|Publication number||US4892316 A|
|Application number||US 07/313,742|
|Publication date||Jan 9, 1990|
|Filing date||Feb 22, 1989|
|Priority date||Sep 28, 1987|
|Publication number||07313742, 313742, US 4892316 A, US 4892316A, US-A-4892316, US4892316 A, US4892316A|
|Inventors||H. E. Langert, Horst Kraft|
|Original Assignee||Langert Golf Co., Inc.|
|Export Citation||BiBTeX, EndNote, RefMan|
|Patent Citations (7), Referenced by (25), Classifications (5), Legal Events (9)|
|External Links: USPTO, USPTO Assignment, Espacenet|
This is a continuation-in-part of application Ser. No. 101,739, filed Sept. 28, 1987, now U.S. Pat. No. 4,809,983.
This invention relates generally to golf club heads and more particularly to a novel shank and hosel design for reduced mass in the shank and hosel and for reduced drag as the golf club head passes through the air.
Golf club heads, particularly wooden heads or "metal woods," have a characteristic shape of a generally flat sole plate, a generally rounded top and a generally flat face extending between them, that face being adapted to strike the ball when the club is swung by means of a shaft. The connection between the head and the shaft is by means of a shank and a hosel. The connection of an iron club head to the shaft is also by means of a similar shank and hosel. For purposes of defining terminology, the shank will be referred to as that structure extending upwardly from the body and the hosel is an extension of the shank.
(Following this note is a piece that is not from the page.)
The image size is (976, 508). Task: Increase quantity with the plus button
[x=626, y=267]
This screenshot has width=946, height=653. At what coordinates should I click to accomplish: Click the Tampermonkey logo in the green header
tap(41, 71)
The shank and hosel normally flow from the head body to the connection with the shaft as a unitary structure. Both of these are typically cylindrical. The hosel is normally adapted to receive the shaft internally and the hosel and shaft are secured together in that relationship. By way of further explanation the dictionary definition of a hosel is "a socket in a golf club head into which the shaft is inserted."
By having a round shank and a hosel of sufficient size to receive the shaft therein, a certain amount of mass exists between the golf club head body and the shaft. Also, there is a certain amount of drag on a club having a shank and hosel of this shape, all of which limit the distance a ball may fly when struck with a golf club of the prior art configuration. One limitation is caused by drag which not only limits head speed but also induces instability caused by air flow around the rapidly moving round shank and hosel. Additionally, for a certain swing weight, the size and shape necessary for the conventional shank and hosel limit the mass of the golf club head body.
Swing weight is defined as the measurement of a golf club's weight distribution (grip, shaft and head) about a fulcrum point which is established at a specified distance from the grip end of the club and relates to the "feel" of the club to the golfer when the golfer swings the club through the position of a ball.
It is an important object of this invention to reduce drag on a golf club head as it passes through the air, thereby increasing club head speed and stability. It is a further object of the invention to increase mass in the golf club head body without increasing the swing weight. These objects are in comparison and with respect to conventional golf club heads with round shanks and hosels.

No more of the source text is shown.